=== Directions ===
Set down everything in the passage on the Sun's possible lost twin from "The idea that stars" down to "a million years.", without changing a word.

The Sun, orbiting in one of the Milky Way’s spiral arms, takes about 230 million years to make a full orbit around the galaxy. While it currently drifts alone, the nearest star to the Sun, Proxima Centauri, is located 4.2 light-years away—a distance so vast it would take thousands of years for even the fastest spacecraft to reach.
However, scientists are increasingly recognizing that most stars, unlike the Sun, form in pairs. In fact, binary star systems are so prevalent that some astrophysicists suggest that all stars may have originally formed as binary pairs. This leads to an intriguing question: could our Sun have once been part of such a system, only to lose its companion long ago?
Gongjie Li, an astronomer at the Georgia Institute of Technology, says it is certainly a possibility. “It’s very interesting,” he noted, pointing out that the absence of a companion star likely spared Earth from gravitational disruptions that might have made life on our planet impossible.
The idea that stars form in pairs is supported by recent findings. Sarah Sadavoy, an astrophysicist at Queen’s University in Canada, has shown that the process of star formation often leads to the creation of multiple stars. Her 2017 research indicated that star-forming regions, like the Perseus molecular cloud, preferentially create pairs of stars. However, not all stars in these systems remain together; some break apart within a million years.
If our Sun had a companion star, it likely would have had significant effects on our Solar System’s formation. For instance, Amir Siraj, an astrophysicist at Harvard University, suggests that the presence of such a companion could explain some of the features of the Oort Cloud—a vast, icy region far beyond Pluto. This distant shell of icy objects could have been influenced by the gravitational pull of the Sun’s missing twin, possibly even contributing to the hypothesized existence of Planet Nine, a yet-undiscovered planet in the outer reaches of our Solar System.
While finding our Sun’s companion star may be a difficult task, Konstantin Batygin, a planetary scientist at the California Institute of Technology, believes there may be clues yet to be uncovered. Recent simulations suggest that a binary companion could explain some of the structure of the Oort Cloud and the slight tilt of the Sun’s axis.
Despite the challenges, the idea that our Sun had a companion star raises intriguing questions about the formation of exoplanetary systems. As astronomers continue to explore distant regions of space, they may eventually uncover more evidence of our Sun’s lost twin—offering insights not only into the history of our own Solar System but also into the diverse ways stars and planets come into being across the universe.

=== Study material ===
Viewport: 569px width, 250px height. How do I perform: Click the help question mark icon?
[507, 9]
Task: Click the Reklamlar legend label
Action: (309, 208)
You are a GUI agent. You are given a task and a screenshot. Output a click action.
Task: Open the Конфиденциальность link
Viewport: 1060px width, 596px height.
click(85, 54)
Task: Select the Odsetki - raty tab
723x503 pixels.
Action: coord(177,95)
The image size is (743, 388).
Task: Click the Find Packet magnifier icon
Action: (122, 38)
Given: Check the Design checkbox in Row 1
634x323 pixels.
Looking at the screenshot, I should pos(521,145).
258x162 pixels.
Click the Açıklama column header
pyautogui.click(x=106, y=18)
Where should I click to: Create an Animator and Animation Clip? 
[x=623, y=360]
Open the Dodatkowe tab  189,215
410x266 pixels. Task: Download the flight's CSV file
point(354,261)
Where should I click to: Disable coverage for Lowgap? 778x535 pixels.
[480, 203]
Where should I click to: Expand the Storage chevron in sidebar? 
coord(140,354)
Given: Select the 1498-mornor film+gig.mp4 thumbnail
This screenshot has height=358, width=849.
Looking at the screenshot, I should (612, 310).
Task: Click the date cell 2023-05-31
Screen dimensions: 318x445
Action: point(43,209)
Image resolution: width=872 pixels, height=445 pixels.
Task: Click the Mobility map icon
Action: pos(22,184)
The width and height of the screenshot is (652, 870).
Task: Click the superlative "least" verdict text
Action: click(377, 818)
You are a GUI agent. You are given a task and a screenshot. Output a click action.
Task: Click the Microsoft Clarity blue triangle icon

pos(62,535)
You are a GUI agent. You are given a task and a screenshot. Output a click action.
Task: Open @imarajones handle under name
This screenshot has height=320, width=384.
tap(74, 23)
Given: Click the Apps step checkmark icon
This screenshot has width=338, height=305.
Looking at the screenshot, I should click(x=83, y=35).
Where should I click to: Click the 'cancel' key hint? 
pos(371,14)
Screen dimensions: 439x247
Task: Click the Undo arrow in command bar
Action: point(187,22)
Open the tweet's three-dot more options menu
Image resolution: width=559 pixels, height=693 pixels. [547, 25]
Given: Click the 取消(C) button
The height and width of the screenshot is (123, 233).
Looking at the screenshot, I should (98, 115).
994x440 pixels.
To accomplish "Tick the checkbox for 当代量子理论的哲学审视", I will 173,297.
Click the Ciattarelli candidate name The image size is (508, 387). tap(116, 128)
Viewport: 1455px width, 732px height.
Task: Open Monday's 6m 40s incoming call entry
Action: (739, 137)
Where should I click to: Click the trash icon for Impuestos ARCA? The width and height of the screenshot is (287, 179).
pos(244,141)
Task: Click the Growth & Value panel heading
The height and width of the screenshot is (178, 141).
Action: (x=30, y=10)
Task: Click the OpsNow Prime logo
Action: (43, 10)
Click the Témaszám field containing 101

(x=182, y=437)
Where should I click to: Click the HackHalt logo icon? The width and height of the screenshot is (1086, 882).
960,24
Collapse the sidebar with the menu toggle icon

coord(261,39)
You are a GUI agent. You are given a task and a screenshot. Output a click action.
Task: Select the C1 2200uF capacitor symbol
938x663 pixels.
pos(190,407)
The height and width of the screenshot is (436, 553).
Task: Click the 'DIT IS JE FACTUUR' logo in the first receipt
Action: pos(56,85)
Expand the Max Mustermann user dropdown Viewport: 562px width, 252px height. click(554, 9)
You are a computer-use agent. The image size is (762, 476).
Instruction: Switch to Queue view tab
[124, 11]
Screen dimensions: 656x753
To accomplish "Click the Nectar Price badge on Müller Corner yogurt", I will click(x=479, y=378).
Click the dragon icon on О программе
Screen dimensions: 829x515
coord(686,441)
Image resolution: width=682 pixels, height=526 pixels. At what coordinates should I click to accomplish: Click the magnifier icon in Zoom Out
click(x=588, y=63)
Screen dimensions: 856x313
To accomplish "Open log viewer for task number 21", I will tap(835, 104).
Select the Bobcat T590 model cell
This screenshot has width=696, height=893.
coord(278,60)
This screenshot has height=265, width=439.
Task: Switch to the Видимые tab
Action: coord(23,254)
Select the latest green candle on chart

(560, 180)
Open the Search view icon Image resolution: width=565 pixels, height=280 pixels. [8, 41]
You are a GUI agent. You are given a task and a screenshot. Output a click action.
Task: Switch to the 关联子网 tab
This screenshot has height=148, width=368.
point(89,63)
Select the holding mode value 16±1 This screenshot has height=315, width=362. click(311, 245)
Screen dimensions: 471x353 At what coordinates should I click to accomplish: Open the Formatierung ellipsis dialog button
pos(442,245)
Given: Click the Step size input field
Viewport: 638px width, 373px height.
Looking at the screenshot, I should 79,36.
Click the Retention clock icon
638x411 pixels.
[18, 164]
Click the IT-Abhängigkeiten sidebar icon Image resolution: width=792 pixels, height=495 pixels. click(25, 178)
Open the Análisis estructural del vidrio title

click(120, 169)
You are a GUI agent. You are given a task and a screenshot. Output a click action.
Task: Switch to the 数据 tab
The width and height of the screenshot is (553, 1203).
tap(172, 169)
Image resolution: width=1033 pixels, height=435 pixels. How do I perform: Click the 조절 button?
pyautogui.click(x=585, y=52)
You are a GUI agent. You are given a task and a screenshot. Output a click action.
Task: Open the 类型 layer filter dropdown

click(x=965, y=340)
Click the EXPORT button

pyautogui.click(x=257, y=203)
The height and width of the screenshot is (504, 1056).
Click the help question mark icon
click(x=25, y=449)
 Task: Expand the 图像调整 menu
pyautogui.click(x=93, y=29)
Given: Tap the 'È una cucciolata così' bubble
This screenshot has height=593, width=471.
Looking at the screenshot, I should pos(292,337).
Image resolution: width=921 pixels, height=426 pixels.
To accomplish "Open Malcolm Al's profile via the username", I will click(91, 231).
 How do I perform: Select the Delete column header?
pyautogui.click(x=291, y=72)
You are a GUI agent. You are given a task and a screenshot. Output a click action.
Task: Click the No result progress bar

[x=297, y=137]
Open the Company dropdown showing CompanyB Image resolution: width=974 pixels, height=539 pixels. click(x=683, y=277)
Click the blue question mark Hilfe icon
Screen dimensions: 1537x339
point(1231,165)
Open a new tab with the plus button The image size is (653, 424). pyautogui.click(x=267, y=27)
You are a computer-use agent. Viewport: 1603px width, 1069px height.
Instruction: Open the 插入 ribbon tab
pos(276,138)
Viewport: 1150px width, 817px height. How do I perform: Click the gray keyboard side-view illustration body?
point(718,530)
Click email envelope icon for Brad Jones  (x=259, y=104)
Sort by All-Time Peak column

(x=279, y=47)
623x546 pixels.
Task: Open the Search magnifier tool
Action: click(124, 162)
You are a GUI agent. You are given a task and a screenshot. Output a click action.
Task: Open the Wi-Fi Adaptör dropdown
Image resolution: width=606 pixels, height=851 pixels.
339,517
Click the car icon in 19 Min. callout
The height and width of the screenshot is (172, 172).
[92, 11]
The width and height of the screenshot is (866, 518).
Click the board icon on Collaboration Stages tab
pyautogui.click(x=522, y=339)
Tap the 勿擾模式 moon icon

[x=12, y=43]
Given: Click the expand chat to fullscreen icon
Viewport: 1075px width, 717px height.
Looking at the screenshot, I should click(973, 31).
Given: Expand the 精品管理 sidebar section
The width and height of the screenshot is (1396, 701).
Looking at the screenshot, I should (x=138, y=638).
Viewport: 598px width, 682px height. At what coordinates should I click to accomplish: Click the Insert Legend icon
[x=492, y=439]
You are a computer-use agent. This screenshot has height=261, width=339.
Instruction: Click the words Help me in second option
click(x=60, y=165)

=== Result below ===
The idea that stars form in pairs is supported by recent findings. Sarah Sadavoy, an astrophysicist at Queen’s University in Canada, has shown that the process of star formation often leads to the creation of multiple stars. Her 2017 research indicated that star-forming regions, like the Perseus molecular cloud, preferentially create pairs of stars. However, not all stars in these systems remain together; some break apart within a million years.